In the coronavirus report, which hospital holds the two patients in critical condition?

(PASSAGE)
⟨
Chinese woman is Thailand’s 35th coronavirus patient as stranded passengers stream home

Wielding giant syringes, Thai health officials pose with inflatable cartoons to promote disease-free taxis. File photo: Disease Control Dept.
Wielding giant syringes, Thai health officials pose with inflatable cartoons to promote disease-free taxis. File photo: Disease Control Dept.

A Chinese woman in her 60s related to other COVID-19 patients was diagnosed yesterday, bringing the total number of infections in the kingdom to 35 since last month.

Thailand said it would enhance screening of passengers arriving by air from Singapore and Japan, where the most infections have been recorded outside China.

Twenty patients remain in Thailand, and two are in critical condition at the Bamrasnaradura Hospital in northwest metro Bangkok, which has been used as a quarantine facility. Fifteen prior cases ended in full recovery and hospital discharge. Thais airlifted from the Wuhan, China, outbreak zone earlier this month be released from mandatory quarantine tomorrow.

Four passengers from the MS Westerdam cruise arrived in Thailand, the deputy director of the Disease Control Department announced Tuesday morning. Two of them are Thai and were placed into quarantine, two other foreigners will be allowed to leave the country.

Two Singaporeans returning home from the MS Westerdam cruise ship have been put in quarantine while 27 Indonesian crew members are back home in healthy condition, health officials said as stranded passengers return home amid the COVID-19 outbreak.

The Philippines is reportedly working on evacuating about 500 Filipinos aboard the quarantined Diamond Princess ship where dozens of new infections have surfaced almost daily. The quarantine is set to expire tomorrow but it was unclear whether Japan would extend it.

About 300 Americans have already been evacuated from the ship, which was carrying 3,700 people, and are being quarantined in the United States. Fourteen were infected.

Australians aboard the Diamond Princess docked in Yokohama are also pleading for Canberra to rescue them. Around 200 Australians boarded the vessel and at least 24 are among the infected.

In Malaysia, Dutch citizens from the MS Westerdam cruise ship are reportedly stranded in Kuala Lumpur because some had been in contact with an infected American passenger. Two others denied were prevented from boarding an Amsterdam-bound KLM flight.

Singapore reported two more cases yesterday involving Singaporeans: a 1-year-old boy and a 35-year-old man.

The boy was among the second group of Singaporeans airlifted Feb. 9 from Wuhan, China, where the outbreak began. The man is reported to be the second DBS bank employee and a close contact of the 50th case, which led to the evacuation of 300 employees from the bank’s offices in the Marina Bay Financial Center Tower 3.
⟩
(DATA SHOWN)
⟨
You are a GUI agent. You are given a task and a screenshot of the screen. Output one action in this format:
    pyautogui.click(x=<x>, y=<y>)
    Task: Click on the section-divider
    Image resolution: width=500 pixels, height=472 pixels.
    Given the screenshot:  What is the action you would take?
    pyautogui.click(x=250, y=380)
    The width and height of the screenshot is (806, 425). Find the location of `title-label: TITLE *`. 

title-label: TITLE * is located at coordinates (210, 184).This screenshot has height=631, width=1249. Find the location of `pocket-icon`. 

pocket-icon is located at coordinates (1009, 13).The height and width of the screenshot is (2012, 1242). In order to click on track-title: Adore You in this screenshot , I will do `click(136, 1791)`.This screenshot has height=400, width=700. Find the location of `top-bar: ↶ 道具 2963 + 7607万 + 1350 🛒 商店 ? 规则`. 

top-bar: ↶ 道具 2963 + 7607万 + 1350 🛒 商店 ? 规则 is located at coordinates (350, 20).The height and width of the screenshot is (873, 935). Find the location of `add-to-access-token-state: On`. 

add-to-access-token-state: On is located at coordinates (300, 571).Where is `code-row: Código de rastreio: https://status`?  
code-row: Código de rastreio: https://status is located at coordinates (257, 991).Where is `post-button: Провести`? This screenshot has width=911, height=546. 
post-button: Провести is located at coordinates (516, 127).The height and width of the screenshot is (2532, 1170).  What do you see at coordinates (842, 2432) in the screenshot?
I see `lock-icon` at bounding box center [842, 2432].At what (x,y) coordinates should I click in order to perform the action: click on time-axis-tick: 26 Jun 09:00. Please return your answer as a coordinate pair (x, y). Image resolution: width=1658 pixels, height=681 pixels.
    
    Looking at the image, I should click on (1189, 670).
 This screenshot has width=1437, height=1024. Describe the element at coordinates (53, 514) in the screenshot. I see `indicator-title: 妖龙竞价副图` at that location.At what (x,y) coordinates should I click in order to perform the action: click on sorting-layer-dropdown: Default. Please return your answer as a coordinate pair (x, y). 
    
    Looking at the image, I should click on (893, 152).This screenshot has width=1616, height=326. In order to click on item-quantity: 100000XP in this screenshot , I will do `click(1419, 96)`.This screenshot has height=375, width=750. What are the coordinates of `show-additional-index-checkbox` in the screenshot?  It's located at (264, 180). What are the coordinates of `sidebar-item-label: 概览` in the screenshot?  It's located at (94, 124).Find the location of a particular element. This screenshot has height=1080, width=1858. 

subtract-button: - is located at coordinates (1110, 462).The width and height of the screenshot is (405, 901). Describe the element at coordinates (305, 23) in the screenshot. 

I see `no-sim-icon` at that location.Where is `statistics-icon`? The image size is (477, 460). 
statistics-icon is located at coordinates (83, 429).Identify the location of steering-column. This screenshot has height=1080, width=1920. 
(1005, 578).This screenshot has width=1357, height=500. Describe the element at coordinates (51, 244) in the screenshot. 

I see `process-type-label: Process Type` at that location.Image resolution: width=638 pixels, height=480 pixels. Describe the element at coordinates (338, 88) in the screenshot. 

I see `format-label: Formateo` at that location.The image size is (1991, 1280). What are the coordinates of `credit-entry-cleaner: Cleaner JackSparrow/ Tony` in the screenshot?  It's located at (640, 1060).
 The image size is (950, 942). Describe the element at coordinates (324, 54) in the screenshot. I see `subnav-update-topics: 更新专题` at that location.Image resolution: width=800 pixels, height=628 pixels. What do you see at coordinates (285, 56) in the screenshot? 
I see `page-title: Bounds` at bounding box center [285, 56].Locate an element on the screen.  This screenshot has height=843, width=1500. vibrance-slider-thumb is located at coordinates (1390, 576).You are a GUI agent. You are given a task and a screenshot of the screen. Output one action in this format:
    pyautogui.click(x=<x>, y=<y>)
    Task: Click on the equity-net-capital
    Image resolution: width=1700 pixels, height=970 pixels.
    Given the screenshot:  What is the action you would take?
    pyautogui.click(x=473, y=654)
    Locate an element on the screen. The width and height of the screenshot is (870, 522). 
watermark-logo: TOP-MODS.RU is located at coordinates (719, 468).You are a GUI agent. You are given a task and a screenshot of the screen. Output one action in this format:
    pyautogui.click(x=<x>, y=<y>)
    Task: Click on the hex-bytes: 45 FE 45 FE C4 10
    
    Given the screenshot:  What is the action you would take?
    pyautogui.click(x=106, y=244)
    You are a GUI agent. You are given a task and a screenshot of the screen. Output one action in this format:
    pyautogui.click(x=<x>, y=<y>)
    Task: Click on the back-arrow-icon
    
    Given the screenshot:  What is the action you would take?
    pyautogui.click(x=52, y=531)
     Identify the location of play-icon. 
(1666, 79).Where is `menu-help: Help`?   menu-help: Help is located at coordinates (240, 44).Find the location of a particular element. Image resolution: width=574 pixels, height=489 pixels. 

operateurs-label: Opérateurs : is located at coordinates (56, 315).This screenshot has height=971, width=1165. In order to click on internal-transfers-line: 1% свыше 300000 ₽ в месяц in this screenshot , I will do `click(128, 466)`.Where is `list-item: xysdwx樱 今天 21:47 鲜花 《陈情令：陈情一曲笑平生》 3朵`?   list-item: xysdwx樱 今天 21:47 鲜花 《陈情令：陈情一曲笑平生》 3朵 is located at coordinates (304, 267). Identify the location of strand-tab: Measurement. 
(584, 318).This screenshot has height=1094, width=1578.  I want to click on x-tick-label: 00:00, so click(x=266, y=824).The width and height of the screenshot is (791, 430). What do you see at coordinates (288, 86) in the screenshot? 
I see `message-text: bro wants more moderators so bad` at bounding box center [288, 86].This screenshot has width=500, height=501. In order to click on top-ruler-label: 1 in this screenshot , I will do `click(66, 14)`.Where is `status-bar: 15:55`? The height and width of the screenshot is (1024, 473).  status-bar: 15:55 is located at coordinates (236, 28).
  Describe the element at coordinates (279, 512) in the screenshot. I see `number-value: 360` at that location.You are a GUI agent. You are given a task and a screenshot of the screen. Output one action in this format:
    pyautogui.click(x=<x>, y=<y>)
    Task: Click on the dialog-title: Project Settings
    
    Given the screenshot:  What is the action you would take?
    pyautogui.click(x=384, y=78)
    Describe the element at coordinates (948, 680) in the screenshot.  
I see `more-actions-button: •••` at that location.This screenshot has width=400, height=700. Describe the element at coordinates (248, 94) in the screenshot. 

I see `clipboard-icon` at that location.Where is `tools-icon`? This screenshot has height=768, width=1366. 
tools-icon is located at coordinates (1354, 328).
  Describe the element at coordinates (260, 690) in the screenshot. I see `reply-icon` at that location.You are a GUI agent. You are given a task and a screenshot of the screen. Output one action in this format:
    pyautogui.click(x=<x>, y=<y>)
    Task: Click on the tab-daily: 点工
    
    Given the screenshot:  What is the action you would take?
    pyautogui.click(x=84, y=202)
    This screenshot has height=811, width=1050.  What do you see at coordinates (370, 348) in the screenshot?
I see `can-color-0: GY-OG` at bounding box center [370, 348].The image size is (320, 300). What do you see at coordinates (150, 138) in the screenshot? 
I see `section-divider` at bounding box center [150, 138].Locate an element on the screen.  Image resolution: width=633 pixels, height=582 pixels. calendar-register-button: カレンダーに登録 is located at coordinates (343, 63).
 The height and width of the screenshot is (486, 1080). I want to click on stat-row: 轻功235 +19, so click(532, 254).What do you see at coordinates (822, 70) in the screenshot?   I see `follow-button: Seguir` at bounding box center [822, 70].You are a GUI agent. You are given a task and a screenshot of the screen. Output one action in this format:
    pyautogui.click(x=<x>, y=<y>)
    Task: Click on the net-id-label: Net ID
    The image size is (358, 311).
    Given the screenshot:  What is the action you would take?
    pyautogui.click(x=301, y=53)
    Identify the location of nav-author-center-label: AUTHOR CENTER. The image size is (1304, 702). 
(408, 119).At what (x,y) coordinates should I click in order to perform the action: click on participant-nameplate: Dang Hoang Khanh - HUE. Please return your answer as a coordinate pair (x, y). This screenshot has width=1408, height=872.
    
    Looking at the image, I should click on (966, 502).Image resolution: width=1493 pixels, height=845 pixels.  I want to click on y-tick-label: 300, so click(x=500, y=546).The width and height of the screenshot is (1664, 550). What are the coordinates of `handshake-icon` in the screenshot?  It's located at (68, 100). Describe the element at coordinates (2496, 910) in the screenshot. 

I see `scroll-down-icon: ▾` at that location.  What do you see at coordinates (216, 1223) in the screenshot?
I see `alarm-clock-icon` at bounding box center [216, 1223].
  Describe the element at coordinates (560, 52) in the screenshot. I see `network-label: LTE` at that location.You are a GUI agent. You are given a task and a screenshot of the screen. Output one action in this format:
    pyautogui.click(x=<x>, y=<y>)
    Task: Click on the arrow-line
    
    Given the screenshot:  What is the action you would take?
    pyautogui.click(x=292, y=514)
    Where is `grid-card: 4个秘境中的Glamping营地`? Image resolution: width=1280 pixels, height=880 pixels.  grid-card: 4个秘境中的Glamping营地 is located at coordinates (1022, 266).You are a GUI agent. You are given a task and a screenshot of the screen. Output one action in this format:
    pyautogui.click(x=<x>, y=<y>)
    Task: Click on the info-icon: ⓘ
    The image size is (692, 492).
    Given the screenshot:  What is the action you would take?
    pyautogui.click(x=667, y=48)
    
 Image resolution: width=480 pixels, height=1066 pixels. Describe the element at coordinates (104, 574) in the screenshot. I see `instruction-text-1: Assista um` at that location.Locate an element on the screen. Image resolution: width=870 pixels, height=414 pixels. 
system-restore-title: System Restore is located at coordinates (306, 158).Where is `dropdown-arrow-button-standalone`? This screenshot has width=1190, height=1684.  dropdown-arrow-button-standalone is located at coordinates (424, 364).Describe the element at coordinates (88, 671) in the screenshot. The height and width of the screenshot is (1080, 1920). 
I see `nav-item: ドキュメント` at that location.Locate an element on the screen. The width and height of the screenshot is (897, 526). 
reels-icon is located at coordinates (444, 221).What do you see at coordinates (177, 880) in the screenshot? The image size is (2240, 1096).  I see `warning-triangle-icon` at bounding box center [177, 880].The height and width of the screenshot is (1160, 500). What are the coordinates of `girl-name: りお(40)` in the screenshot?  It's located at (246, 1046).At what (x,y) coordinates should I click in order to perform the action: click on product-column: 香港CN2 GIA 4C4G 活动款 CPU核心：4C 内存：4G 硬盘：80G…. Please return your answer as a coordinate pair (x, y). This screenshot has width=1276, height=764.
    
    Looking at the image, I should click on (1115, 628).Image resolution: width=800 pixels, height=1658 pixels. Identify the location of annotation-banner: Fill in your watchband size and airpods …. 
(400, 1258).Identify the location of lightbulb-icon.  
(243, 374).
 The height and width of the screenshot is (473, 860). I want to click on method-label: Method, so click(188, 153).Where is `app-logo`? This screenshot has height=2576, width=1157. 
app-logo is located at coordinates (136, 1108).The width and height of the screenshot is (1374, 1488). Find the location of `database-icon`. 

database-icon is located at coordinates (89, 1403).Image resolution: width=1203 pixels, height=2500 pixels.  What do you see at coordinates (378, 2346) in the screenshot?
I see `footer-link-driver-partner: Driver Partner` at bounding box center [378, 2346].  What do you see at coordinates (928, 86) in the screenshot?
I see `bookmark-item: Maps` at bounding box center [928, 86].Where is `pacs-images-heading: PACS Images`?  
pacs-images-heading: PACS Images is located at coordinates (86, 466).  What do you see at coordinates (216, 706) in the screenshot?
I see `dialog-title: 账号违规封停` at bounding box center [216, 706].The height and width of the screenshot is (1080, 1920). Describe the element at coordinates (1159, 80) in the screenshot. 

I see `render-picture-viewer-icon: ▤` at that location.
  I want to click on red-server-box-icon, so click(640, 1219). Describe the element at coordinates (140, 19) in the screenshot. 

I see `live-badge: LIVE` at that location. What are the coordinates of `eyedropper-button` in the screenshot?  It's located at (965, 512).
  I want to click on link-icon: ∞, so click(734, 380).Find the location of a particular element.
⟩
(RESULT OF THIS TASK)
The Bamrasnaradura Hospital in northwest metro Bangkok.